Senate passes Bill to amend Dangerous Drugs Act

Story Highlights

  • For Jamaica to reap the benefit of these reform measures, certain things will have to be in place.
  • The changes will enable the use of ganja in religious engagements by stakeholders, such as Rastafarians.

A Bill to amend the Dangerous Drugs Act, to decriminalize ganja for medicinal, religious, scientific and therapeutic purposes, was passed in the Senate on Friday, February 6, with five amendments.

Piloted by Minister of Justice, Senator the Hon. Mark Golding, the Bill seeks to make the possession of small quantities of ganja, amounting to two ounces or less, a non-arrestable but ticketable infraction, attracting a fine payable outside of the court, but not resulting in the possessor attaining a criminal record.

In his contribution,  Minister of Foreign Affairs and Foreign Trade, Senator A.J. Nicholson noted that for Jamaica to reap the benefit of these reform measures, certain things will have to be in place.

“There will have to be no increase in the (illegal) export or transhipment of the drug. If the Bill having been passed and persons believe that this is a wonderful time now to just blow the smoke everywhere, then we could not say that the Bill is fulfilling its true purpose,” Senator Nicholson said.

The legislation prohibits the smoking of ganja in public spaces, subject to specified exemptions.

Senator Nicholson also noted that the passage of the Bill will not do any harm to the international agreements signed by the country with other parties.

The proposed changes to the Act will facilitate ganja being used for therapeutic purposes, as prescribed by a registered practitioner, or for scientific research conducted by an accredited tertiary institution or otherwise approved by the Scientific Research Council (SRC).

The changes will enable the use of ganja in religious engagements by stakeholders, such as Rastafarians. The Bill also makes provisions for the creation of a Cannabis Licensing Authority to regulate the proposed hemp and medicinal ganja industry in Jamaica.

Opposition Senator, Kavan Gayle, said that while ganja has potential benefits, it can also have adverse effects on individuals.

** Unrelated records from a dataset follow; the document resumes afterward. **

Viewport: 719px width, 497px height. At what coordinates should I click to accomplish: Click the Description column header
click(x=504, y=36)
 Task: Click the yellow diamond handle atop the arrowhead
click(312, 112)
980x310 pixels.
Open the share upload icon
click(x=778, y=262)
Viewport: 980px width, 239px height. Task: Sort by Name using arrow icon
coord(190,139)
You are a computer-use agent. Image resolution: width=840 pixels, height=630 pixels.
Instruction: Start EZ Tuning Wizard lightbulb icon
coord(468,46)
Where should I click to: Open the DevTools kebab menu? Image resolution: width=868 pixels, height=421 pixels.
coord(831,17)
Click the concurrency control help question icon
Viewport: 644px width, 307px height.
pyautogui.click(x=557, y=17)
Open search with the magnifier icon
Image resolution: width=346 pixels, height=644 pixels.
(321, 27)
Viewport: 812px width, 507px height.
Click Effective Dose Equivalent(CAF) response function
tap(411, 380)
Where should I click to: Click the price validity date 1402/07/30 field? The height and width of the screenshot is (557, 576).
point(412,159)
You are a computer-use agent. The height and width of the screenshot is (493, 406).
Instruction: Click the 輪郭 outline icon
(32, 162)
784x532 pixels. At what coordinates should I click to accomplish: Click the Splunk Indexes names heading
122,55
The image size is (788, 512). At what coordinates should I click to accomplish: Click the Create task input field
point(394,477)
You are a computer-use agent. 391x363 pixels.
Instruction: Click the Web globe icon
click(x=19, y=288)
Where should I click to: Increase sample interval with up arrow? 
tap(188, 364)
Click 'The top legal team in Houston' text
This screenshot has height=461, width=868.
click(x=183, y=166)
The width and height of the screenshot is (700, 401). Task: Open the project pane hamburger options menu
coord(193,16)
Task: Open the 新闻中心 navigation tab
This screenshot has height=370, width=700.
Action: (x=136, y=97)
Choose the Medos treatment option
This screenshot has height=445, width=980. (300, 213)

“Marijuana still remains a public health concern. Countries like Jamaica are obligated to cooperate with international and regional drug control strategies. Further research is needed to ascertain the impact of the drug on the Jamaica population,” Senator Gayle said.

He added that a more comprehensive drug policy should be adopted to include more prevention, treatment and other harm reduction strategies.

For his part, Senator Lambert Brown noted that the Bill was long in coming. “We have come a long way in the fight to free the herbs. I want to hail all of those who, despite the persecution over the years, have stood firm. For me this is an important advancement in a long journey,” Senator Brown said.

Closing the debate, Senator  Golding noted that regulations will be required to establish the procedure for how the Minister will exercise his discretion in relation to exempt events, and designating lands for cultivation and for sacramental purposes.

He added that regulations will cover the process for the registration of places of Rastafarian worship, which will be exempt from the public smoking restrictions.

The Minister noted further that these regulations will establish an Advisory Committee comprising respected members of various groups within the Rastafarian community and other suitable persons to advise the Minister on the exercise of his discretion in particular cases.

“This discretion will not be arbitrarily exercised but will be dealt with in a respectful and prudent manner. The regulations for the development of the medical marijuana industry will be developed by the Cannabis Licensing Authority with technical support,” Senator Golding said.